● 文档正文:

#####

这两场口头斗殴在性质上分属典型的社会学与经济学的争议以及社会学内部的论争。对前一种争议,布洛维说得清楚:“社会科学不是一个学科的大熔炉,因为各门学科代表了不同的和相反的利益——首先也最重要的利益就是维护这些学科的知识所赖以立足的基础。经济学,如同我们今天知道的,依赖市场的存在,其利益就在于市场的扩张;政治科学,取决于国家,其利益在于政治稳定;而社会学则依赖于公民社会,其利益在于社会性的扩张。”听了他的话,我更加相信F教授与市场原教旨主义者的争议不仅徒劳,而且多余。
布洛维的四种社会学
至于上述那类社会学内部冲突,布洛维的解释要深邃一些。在他看来,社会学与社会之间有类似脐带般的联系,但联系程度与角度却有微妙而重要的区分,他把它表达为社会学的劳动分工与相应的四种类型的知识:政策的、专业的、批判的、公共的。政策社会学为某个具体目标服务,目标则由一个客户确定——所以,良心啦、公共性啦都有可能沦为杂碎;专业社会学提供科学方法、积累的知识、定向的问题以及概念框架;批判社会学旨在审视专业社会学的基础,向它提出社会学知识为了谁、为了什么之类的问题,迫使它发现自己可能有偏见、短视、缺心眼,就像米尔斯当年严厉批评1950年代的专业社会学转向宏大理论、技术化或一味跟着研究资助方走等等;公共社会学则以保卫社会为己任,关注社会学的公共形象和公共影响,在技术上以公众易接近的方式表达研究成果,包括教授社会学的基础知识和写作教科书(不说也知道不是指内地大学里的种种拼装本),以求发展出一个公众的社会学。

#####

(词语与元素定位记录)
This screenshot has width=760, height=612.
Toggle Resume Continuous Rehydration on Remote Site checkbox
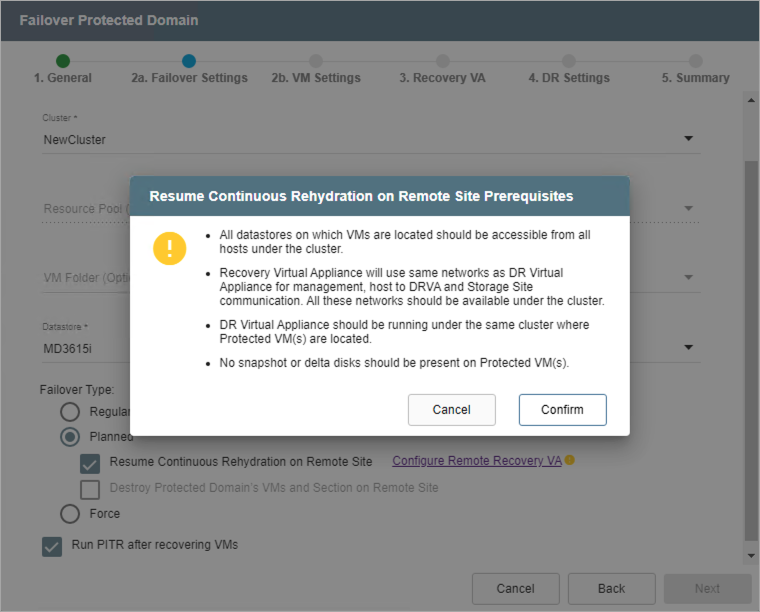91,462
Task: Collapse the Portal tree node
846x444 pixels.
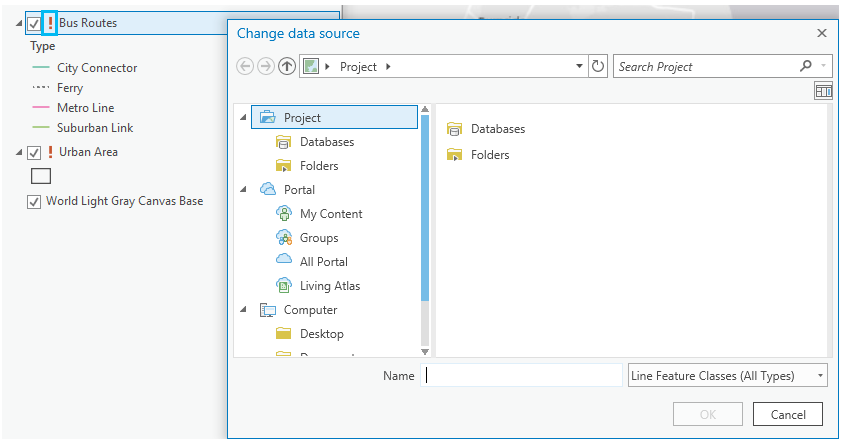Action: pos(243,190)
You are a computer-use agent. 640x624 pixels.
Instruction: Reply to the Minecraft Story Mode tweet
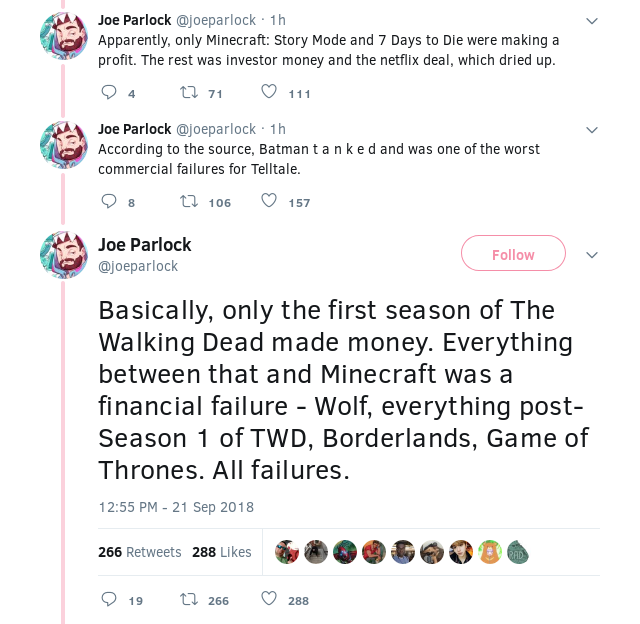click(109, 93)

#####

● 待完成任务:
1. 请照原文抄录文档正文中从"这两场口头斗殴在性质上分属典"到"以求发展出一个公众的社会学。"的部分。
2. 根据文档正文回答以下问题:
(a) 按布洛维的说法,经济学依赖什么的存在?
(b) 政策社会学所服务的目标由谁确定?
(c) 米尔斯当年严厉批评的是哪个年代的专业社会学?

● 回答:
1.
这两场口头斗殴在性质上分属典型的社会学与经济学的争议以及社会学内部的论争。对前一种争议,布洛维说得清楚:“社会科学不是一个学科的大熔炉,因为各门学科代表了不同的和相反的利益——首先也最重要的利益就是维护这些学科的知识所赖以立足的基础。经济学,如同我们今天知道的,依赖市场的存在,其利益就在于市场的扩张;政治科学,取决于国家,其利益在于政治稳定;而社会学则依赖于公民社会,其利益在于社会性的扩张。”听了他的话,我更加相信F教授与市场原教旨主义者的争议不仅徒劳,而且多余。
布洛维的四种社会学
至于上述那类社会学内部冲突,布洛维的解释要深邃一些。在他看来,社会学与社会之间有类似脐带般的联系,但联系程度与角度却有微妙而重要的区分,他把它表达为社会学的劳动分工与相应的四种类型的知识:政策的、专业的、批判的、公共的。政策社会学为某个具体目标服务,目标则由一个客户确定——所以,良心啦、公共性啦都有可能沦为杂碎;专业社会学提供科学方法、积累的知识、定向的问题以及概念框架;批判社会学旨在审视专业社会学的基础,向它提出社会学知识为了谁、为了什么之类的问题,迫使它发现自己可能有偏见、短视、缺心眼,就像米尔斯当年严厉批评1950年代的专业社会学转向宏大理论、技术化或一味跟着研究资助方走等等;公共社会学则以保卫社会为己任,关注社会学的公共形象和公共影响,在技术上以公众易接近的方式表达研究成果,包括教授社会学的基础知识和写作教科书(不说也知道不是指内地大学里的种种拼装本),以求发展出一个公众的社会学。

2.
(a) 市场的存在。
(b) 由一个客户确定。
(c) 1950年代。